Idea One: Maybe it could just be an e-book for a while, see how it does. It doesn’t matter how long an e-book is, really, in terms of cost. Then, once it’s clear there’s an audience, it’s put out in hard or soft cover.

Bad plan. Books need to be on tables in bookstores. They need to be passed from hand to hand. They need to be signed at appearances. Even though e-books have an expanding share of the market and are obviously going to continue to grow, for authors they are a side show, not the main event.

Idea Two: How about two parts, each a very manageable (and quite trim) 100,000 pages?

Bad Plan. First, it would require substantial rewriting, because each book would have to stand on its own. Writers talk about the arc of the story a lot, how the action is paced and conflicts arise and are resolved. I would have to go back in and make a second set of arcs, keeping the big one, but changing enough to make each part satisfying on its own. Quite frankly, I couldn’t see how.

Idea Three (barely considered): Stick the manuscript on the shelf and mourn that such a great story won’t ever see the light of day.

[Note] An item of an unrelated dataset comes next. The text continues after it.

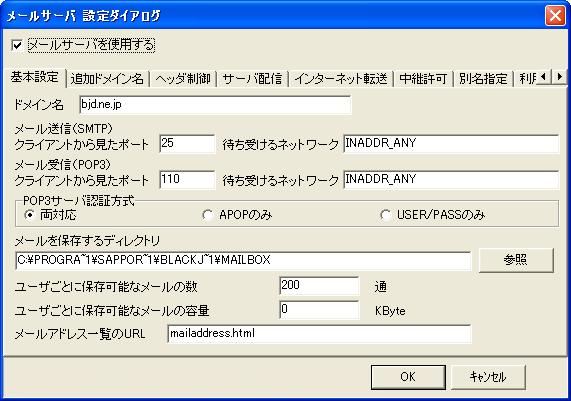Switch to インターネット転送 tab
The width and height of the screenshot is (571, 401).
pos(341,79)
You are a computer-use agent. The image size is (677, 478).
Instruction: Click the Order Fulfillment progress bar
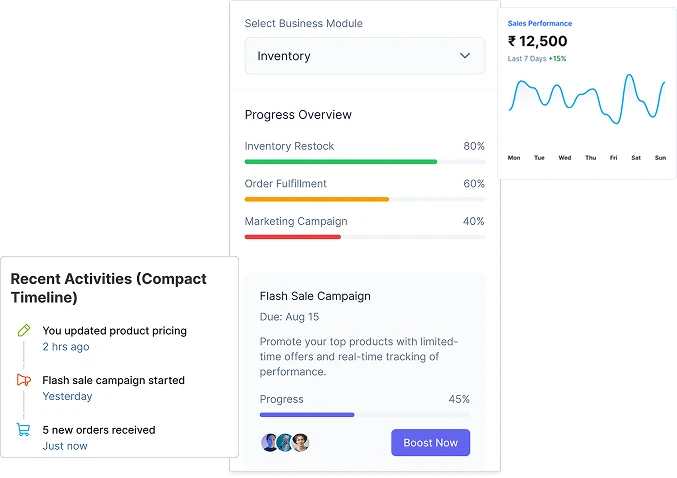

No, non, nyet, lo, nein. This book is the product of my heart, a story I burned to tell. It’s about the last generations of Jewish presence in Iberia before the expulsion by Ferdinand and Isabella in 1492. People must know more about the Sephardic Jews and their fate, and I appointed myself to the task. It’s bigger than me. Throwing up my hands and grousing about publishing realities abandons people (both historical and fictional) that I am not prepared to write off. Plus, I’ve gotten a lot of help on this book, and I want the people who contributed their time and effort to see a result.

Meg: I think what we have here is a rose garden in serious need of pruning.

Me: How much? 10 percent? That would bring it down to 180,000.

Meg: I think we’re talking more like 160,000 max, and even that’s going to be tough to pitch.

Twenty percent! Horror, panic, pain. That’s 60 words a page, 120 pages total out of the book. I can’t do it. I can’t do it. I can’t do it.

Meg: This book needs a crash diet, basically.

Me (drawing on everything I possess): Well, I guess I have to try.

Fortunately I was born with the happy gene. I am the eternal optimist. I am “can-do” on steroids. I spent a day or two thinking about how to proceed. First I eliminated several sections of the story I thought were historically interesting but not really pulling their weight plot-wise. Then I dug into a first revision, discovering some endemic wordiness in my writing style that I am really grateful to have noticed. I’m afraid to go back to my first three novels now for fear I’ll see the same things there. I eliminated what Susan Vreeland calls “research dumps,” interesting historical tidbits that aren’t well integrated into the narrative. Historical novelists just have to accept that we know many things we can’t tell the reader.

I pared it down to the targeted 160,000 words and told Meg I was going to go back one more time to make sure I hadn’t introduced any choppiness into the manuscript. Wow! Not only did the book read just as well or better than before, but I kept finding more things I didn’t really need, paring an adjective here, a conversation tag there, a bit of dialogue here, a scene there. Kind of like the second pass on a closet cleaning, when you’ve really got the “throw it away if you don’t use it” mentality going on. I’m on target now to give Meg a version next week that is only a little longer than FINDING EMILIE, with a word count somewhere around 145,000--still a little high but no longer a jaw dropper.

I’m amazed I can sound so nonchalant about deleting 25 percent of my book, but business is business. I don’t think about the hours--actually months--of time I spent on work that is now gone with the press of the delete key. Writers have to accept such losses if they want to be published.

I learned from my first book, UNTIL OUR LAST BREATH (which also need a massive pruning for different reasons) how to let writing go if it doesn’t serve the goal of sharing my work with the reading public. Even writing we really love, writing we are proud of. Even some of our best. We let our emotions have their moment, we mourn, and then we go on to write some more.